— WHAT YOU ARE ASKED TO DO —
The answer is a single figure: how many lines below contain the word "range".

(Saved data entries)
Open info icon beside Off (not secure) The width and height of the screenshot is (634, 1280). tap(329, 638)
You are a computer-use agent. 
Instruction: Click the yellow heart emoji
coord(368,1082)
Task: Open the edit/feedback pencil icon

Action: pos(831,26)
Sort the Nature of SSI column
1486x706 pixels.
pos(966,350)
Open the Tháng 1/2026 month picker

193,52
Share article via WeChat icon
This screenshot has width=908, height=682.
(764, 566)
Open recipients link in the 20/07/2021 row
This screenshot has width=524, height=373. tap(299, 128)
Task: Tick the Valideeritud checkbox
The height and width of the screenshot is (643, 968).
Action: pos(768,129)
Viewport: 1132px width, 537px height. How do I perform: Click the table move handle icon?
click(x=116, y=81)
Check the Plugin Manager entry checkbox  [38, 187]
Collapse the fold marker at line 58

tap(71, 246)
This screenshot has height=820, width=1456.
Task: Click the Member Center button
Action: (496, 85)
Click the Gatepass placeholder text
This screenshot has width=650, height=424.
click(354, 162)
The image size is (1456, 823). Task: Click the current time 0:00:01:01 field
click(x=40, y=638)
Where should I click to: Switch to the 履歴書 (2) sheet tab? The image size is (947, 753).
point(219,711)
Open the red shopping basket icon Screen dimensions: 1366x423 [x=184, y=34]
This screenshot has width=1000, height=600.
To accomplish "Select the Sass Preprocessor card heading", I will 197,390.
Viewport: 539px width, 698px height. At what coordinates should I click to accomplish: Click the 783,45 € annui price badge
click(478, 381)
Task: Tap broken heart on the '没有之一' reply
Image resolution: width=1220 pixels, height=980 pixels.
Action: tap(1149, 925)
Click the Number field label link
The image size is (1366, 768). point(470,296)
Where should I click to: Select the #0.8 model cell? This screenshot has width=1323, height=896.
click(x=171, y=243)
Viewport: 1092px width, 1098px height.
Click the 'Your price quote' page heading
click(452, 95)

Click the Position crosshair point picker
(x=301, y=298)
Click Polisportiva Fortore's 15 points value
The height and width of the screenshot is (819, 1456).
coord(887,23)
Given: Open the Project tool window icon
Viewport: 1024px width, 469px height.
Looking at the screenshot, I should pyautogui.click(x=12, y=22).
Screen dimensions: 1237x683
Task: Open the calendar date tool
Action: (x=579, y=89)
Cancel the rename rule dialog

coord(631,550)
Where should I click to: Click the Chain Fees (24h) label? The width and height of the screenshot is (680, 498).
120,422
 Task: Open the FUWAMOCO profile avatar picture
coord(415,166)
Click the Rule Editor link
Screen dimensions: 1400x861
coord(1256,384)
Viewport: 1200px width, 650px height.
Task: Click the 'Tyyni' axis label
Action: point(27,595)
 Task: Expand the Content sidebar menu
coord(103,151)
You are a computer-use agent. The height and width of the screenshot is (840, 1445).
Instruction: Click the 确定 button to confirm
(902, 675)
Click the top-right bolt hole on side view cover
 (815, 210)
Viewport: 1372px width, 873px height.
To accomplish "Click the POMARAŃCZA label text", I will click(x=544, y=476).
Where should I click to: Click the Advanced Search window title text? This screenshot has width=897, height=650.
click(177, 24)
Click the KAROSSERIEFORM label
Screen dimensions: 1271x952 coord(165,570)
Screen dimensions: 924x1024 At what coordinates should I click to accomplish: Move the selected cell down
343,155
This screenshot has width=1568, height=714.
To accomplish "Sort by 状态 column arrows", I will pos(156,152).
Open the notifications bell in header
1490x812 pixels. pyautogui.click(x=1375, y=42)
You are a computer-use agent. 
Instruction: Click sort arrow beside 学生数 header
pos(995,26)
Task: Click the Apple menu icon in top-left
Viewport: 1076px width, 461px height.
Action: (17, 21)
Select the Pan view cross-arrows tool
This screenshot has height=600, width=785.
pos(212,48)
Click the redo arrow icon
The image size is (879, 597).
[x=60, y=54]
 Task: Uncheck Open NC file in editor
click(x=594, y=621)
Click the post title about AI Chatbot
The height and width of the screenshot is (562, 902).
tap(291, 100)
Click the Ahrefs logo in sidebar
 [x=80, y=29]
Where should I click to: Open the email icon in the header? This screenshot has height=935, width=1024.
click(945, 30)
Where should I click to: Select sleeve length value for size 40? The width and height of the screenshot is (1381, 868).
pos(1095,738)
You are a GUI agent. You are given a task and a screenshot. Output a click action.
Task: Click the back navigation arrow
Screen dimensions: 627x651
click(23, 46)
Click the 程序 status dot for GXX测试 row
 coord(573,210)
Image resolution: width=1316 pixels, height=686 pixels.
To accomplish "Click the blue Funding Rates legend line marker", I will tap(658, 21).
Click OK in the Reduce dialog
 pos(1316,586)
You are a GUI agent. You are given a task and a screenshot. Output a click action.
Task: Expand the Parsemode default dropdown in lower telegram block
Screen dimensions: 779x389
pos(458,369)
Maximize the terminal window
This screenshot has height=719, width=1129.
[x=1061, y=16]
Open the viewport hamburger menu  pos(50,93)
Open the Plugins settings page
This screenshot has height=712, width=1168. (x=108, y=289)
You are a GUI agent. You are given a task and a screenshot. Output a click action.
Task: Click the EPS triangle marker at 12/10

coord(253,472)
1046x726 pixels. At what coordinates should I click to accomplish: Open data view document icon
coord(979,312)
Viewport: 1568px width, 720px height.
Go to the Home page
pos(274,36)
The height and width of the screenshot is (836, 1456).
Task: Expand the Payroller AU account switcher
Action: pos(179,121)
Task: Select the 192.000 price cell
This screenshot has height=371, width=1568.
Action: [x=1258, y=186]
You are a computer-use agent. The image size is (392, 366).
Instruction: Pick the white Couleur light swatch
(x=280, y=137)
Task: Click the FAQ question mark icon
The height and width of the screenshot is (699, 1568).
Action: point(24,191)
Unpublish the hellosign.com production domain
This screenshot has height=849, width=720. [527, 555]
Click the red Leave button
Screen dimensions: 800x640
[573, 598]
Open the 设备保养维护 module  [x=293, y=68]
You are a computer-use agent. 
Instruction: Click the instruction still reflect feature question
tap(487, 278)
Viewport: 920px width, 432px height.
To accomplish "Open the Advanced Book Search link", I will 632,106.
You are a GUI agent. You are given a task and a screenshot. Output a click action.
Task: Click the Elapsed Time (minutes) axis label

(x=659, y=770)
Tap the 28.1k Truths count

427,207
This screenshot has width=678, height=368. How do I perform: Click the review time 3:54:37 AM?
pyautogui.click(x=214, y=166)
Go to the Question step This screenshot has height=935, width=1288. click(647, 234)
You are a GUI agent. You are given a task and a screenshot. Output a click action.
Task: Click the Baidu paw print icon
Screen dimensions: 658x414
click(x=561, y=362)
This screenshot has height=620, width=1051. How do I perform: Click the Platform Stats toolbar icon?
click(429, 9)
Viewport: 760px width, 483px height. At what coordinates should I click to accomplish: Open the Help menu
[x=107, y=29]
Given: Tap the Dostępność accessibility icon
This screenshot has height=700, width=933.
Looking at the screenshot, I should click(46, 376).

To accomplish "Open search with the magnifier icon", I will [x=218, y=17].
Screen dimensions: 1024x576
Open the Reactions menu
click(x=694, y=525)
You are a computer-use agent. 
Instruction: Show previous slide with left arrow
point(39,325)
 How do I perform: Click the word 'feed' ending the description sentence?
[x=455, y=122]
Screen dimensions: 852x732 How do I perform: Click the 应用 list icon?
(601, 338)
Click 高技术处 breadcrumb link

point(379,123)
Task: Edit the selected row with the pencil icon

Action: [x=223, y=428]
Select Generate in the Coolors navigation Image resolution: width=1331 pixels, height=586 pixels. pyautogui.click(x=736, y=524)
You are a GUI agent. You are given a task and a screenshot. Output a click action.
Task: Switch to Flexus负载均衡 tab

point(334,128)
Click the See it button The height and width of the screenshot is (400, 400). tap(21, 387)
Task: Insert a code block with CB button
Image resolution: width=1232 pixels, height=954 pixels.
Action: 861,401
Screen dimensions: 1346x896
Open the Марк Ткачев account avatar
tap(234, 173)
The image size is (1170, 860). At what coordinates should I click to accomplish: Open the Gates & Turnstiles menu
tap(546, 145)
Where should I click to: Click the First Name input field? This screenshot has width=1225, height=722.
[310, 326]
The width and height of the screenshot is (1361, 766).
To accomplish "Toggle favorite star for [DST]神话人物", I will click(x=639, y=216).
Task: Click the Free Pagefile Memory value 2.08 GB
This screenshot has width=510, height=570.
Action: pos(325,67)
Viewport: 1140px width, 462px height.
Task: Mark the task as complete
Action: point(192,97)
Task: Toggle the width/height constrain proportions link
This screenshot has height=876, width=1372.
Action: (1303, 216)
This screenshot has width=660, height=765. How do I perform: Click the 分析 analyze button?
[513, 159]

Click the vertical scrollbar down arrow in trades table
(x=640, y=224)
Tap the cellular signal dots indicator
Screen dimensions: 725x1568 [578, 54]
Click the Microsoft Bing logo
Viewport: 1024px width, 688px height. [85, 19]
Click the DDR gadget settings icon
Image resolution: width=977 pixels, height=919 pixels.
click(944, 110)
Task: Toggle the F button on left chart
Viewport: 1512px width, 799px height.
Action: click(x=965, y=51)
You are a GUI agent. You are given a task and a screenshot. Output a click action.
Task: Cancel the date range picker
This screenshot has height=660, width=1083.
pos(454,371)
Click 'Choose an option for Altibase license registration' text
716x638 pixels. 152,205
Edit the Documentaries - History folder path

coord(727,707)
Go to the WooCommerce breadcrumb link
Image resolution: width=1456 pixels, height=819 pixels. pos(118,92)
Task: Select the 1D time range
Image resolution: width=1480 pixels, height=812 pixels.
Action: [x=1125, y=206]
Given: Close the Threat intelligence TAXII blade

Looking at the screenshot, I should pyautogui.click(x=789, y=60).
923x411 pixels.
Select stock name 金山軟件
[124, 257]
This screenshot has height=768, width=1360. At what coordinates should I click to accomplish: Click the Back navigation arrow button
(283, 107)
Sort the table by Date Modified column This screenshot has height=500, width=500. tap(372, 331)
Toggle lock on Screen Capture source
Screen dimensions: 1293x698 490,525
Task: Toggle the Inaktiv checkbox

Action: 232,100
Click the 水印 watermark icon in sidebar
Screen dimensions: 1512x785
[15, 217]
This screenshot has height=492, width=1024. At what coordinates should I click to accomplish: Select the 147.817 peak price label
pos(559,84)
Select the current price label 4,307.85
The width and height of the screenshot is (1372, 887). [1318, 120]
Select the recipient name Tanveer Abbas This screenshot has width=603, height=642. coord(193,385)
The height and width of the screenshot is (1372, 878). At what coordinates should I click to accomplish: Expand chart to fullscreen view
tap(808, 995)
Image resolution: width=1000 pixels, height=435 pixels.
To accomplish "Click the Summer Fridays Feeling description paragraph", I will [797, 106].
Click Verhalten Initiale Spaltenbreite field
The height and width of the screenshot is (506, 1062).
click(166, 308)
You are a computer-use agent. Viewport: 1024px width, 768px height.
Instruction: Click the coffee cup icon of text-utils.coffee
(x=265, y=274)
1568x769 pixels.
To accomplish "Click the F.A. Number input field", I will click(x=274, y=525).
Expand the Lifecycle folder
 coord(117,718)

— RESPONSE TO THIS TASK —
2